-
Notifications
You must be signed in to change notification settings - Fork 100
Description
I am using dlt-meta to onboard a CSV file that contains column names with special characters.
While ingesting into the Bronze layer, DLT fails with an error related to Delta table naming convention requirements, because the raw CSV column names are used as-is.
To handle this, my understanding is:
I should define an explicit DDL (valid column names + datatypes) in the onboarding configuration file.
This DDL appears correctly in the bronze_dataflow_spec.schema column.
However, DLT-Meta does not apply this defined schema when creating/processing the Bronze table.

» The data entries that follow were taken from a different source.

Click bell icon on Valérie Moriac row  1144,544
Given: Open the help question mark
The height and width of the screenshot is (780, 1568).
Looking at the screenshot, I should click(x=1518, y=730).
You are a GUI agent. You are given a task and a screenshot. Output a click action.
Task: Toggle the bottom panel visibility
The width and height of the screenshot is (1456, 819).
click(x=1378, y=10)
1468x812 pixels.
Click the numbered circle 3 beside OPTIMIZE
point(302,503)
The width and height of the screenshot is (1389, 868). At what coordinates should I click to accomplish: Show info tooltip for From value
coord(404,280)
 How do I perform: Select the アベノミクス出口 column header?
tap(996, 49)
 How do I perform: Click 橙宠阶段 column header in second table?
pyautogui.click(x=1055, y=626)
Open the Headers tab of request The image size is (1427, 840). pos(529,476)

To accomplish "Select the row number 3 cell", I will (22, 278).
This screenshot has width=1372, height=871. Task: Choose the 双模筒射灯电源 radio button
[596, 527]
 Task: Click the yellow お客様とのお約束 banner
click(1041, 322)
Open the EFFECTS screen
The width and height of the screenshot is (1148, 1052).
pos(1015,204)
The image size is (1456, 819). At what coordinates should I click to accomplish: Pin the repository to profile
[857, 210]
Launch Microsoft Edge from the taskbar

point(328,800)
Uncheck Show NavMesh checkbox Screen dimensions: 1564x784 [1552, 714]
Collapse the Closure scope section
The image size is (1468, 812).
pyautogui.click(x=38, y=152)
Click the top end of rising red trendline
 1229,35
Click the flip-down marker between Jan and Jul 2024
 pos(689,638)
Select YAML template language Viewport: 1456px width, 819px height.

As a result, the pipeline still fails due to the original special-character column name.
This seems like a bug or missing feature:
Even when explicit DDL is provided, DLT-Meta continues to infer raw schema and does not rename/apply the provided column definitions.
i am using v0.0.09 version of dlt-meta library.
Expected Behavior
When explicit DDL is defined in the onboarding YAML,
DLT-Meta should apply the provided schema for the Bronze table, including valid column names.
Bronze ingestion should succeed without requiring custom bronze_custom_transform_func just to fix column names.
The Bronze layer should not enforce raw CSV column names when the user has already supplied a valid DDL.
Actual Behavior
The DDL appears in the metadata table (bronze_dataflow_spec.schema)
But the DDL is not used during Bronze table creation.
Pipeline fails with Delta table naming error caused by special characters in raw CSV columns.
Question / Request for Help
Can dlt-meta handle schema enforcement using user-defined DDL without requiring a bronze_custom_transform_func?
Is this a missing capability or an issue in the current implementation where the defined schema is not applied during Bronze ingestion?
Any guidance or fix would be appreciated.